Information provided section start
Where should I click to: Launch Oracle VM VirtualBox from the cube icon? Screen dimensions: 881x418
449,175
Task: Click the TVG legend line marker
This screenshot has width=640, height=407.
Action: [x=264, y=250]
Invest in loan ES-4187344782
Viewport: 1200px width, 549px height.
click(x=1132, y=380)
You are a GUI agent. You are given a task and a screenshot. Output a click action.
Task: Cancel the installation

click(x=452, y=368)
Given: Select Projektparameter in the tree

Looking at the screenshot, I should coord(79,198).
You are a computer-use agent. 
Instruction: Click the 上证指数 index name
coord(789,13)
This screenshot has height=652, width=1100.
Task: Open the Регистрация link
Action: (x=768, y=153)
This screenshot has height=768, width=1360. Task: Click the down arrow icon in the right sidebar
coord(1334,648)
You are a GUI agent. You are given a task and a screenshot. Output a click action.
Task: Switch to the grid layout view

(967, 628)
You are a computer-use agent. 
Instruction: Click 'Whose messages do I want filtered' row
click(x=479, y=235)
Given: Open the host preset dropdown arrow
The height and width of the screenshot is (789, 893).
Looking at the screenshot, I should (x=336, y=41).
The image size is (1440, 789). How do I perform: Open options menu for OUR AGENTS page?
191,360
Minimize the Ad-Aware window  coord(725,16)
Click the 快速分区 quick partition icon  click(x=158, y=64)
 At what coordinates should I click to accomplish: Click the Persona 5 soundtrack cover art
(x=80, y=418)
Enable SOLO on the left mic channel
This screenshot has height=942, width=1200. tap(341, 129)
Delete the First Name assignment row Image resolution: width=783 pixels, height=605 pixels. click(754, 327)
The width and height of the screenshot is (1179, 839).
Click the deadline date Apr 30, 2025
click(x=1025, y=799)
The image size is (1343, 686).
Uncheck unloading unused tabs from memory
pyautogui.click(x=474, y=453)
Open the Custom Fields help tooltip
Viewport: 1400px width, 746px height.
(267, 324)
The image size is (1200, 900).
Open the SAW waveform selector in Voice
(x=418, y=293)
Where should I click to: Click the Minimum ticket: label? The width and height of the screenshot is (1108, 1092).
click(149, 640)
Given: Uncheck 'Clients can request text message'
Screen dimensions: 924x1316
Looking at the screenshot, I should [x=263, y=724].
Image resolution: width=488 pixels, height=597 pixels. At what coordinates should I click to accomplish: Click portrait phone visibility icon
Information provided section end
- _Prompt_
Each line above must be printed exactly as it appears.

- _Solution_
Where should I click to: Launch Oracle VM VirtualBox from the cube icon? Screen dimensions: 881x418
449,175
Task: Click the TVG legend line marker
This screenshot has width=640, height=407.
Action: [x=264, y=250]
Invest in loan ES-4187344782
Viewport: 1200px width, 549px height.
click(x=1132, y=380)
You are a GUI agent. You are given a task and a screenshot. Output a click action.
Task: Cancel the installation

click(x=452, y=368)
Given: Select Projektparameter in the tree

Looking at the screenshot, I should coord(79,198).
You are a computer-use agent. 
Instruction: Click the 上证指数 index name
coord(789,13)
This screenshot has height=652, width=1100.
Task: Open the Регистрация link
Action: (x=768, y=153)
This screenshot has height=768, width=1360. Task: Click the down arrow icon in the right sidebar
coord(1334,648)
You are a GUI agent. You are given a task and a screenshot. Output a click action.
Task: Switch to the grid layout view

(967, 628)
You are a computer-use agent. 
Instruction: Click 'Whose messages do I want filtered' row
click(x=479, y=235)
Given: Open the host preset dropdown arrow
The height and width of the screenshot is (789, 893).
Looking at the screenshot, I should (x=336, y=41).
The image size is (1440, 789). How do I perform: Open options menu for OUR AGENTS page?
191,360
Minimize the Ad-Aware window  coord(725,16)
Click the 快速分区 quick partition icon  click(x=158, y=64)
 At what coordinates should I click to accomplish: Click the Persona 5 soundtrack cover art
(x=80, y=418)
Enable SOLO on the left mic channel
This screenshot has height=942, width=1200. tap(341, 129)
Delete the First Name assignment row Image resolution: width=783 pixels, height=605 pixels. click(754, 327)
The width and height of the screenshot is (1179, 839).
Click the deadline date Apr 30, 2025
click(x=1025, y=799)
The image size is (1343, 686).
Uncheck unloading unused tabs from memory
pyautogui.click(x=474, y=453)
Open the Custom Fields help tooltip
Viewport: 1400px width, 746px height.
(267, 324)
The image size is (1200, 900).
Open the SAW waveform selector in Voice
(x=418, y=293)
Where should I click to: Click the Minimum ticket: label? The width and height of the screenshot is (1108, 1092).
click(149, 640)
Given: Uncheck 'Clients can request text message'
Screen dimensions: 924x1316
Looking at the screenshot, I should [x=263, y=724].
Image resolution: width=488 pixels, height=597 pixels. At what coordinates should I click to accomplish: Click portrait phone visibility icon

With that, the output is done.